Enterprise Information Portal APIs

com.ibm.gcs.db.component
Class DB2URLContainer

java.lang.Object
  |
  +--com.ibm.gcs.urlpool.URLContainer
        |
        +--com.ibm.gcs.urlpool.MemoryURLContainer
              |
              +--com.ibm.gcs.db.component.DB2URLContainer
All Implemented Interfaces:
java.lang.Cloneable, java.io.Serializable

public class DB2URLContainer
extends com.ibm.gcs.urlpool.MemoryURLContainer

A DB2URLContainer object provides access to the crawl information for a URL which is stored in DB2 relations. Each DB2URLContainer is composed of a

  1. DB2URLRow object which accesses the table URLCRAWLTABLE, and
  2. DB2AnnotationsList object which accesses the table LINKS_TABLE.
Except for setState(), the public methods provided by this class perform read-only operations on the DB2 tables. All the set methods store the modifications in memory. These modifications are only written into the database when other package members explicitly save the DB2URLRow or DB2AnnotationsList objects.

Note: In addition to the get and set methods specified by the interface, this class also provides corresponding get and set methods that take a Transaction object. This object is used to execute any necessary SQL inserts, updates, and queries. The corresponding methods, which do not take a Transaction object, each create a new Transaction object, call the instance method with the object, and commit the transaction. Any classes that use a Transaction object explicitly should pass the Transaction to DB2URLContainer's methods explicitly in order to avoid Transaction deadlock.

See Also:
Serialized Form

Constructor Summary
DB2URLContainer()
          Default constructor called by URLContainerFactory.
DB2URLContainer(java.lang.String urlString)
           
DB2URLContainer(java.lang.String urlString, com.ibm.gcs.urlpool.Annotation ann)
           
DB2URLContainer(java.lang.String urlString, CrawlPattern urlPTree)

Written request >>
Please continue the DB2URLContainer class documentation above, picking up right after its last line.

Information shown >>
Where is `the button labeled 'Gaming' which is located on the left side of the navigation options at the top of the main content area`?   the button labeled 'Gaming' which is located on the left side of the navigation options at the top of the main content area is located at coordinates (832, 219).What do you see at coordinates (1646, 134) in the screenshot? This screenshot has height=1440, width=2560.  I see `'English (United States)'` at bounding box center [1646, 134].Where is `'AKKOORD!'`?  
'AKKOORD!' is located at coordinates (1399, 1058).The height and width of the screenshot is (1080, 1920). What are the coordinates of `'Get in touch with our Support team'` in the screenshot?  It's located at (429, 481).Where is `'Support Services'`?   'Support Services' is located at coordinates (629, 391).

Final result >>
DB2URLContainer(java.lang.String urlString, CrawlPattern urlPTree, com.ibm.gcs.urlpool.Annotation ann)
           
DB2URLContainer(java.lang.String urlString, CrawlPattern urlPTree, java.lang.Boolean isSeed)
          constructor
DB2URLContainer(java.lang.String urlString, com.ibm.gcs.urlpool.URLContainer parentUrlC)
           
DB2URLContainer(java.lang.String urlString, com.ibm.gcs.urlpool.URLContainer parentUrlC, com.ibm.gcs.urlpool.Annotation ann)
           
DB2URLContainer(java.lang.String urlString, com.ibm.gcs.urlpool.URLContainer parentUrlC, CrawlPattern urlPTree)
           
DB2URLContainer(java.lang.String urlString, com.ibm.gcs.urlpool.URLContainer parentUrlC, CrawlPattern urlPTree, com.ibm.gcs.urlpool.Annotation ann)
           
 
Method Summary
 void addAnnotation(com.ibm.gcs.urlpool.Annotation ann)
          Add an annotation for this urlC.
 void addAnnotation(com.ibm.gcs.urlpool.Annotation ann, com.ibm.gcs.urlpool.URLContainer urlC)
          Add an annotation for this urlC.
 void addAnnotations(com.ibm.gcs.urlpool.Annotation[] anns)
          Add a set annotations for this urlC.
 java.util.Enumeration getAnnotationEnums()
          Gets the list of all annotations for this urlC as an enumeration object.
 com.ibm.gcs.urlpool.Annotation[] getAnnotations()
          Gets the list of all annotations for this urlC.
 com.ibm.gcs.urlpool.Annotation[] getAnnotations(Transaction t)
          Gets the list of all annotations for this urlC as an array.
 CrawlPattern getCrawlPattern()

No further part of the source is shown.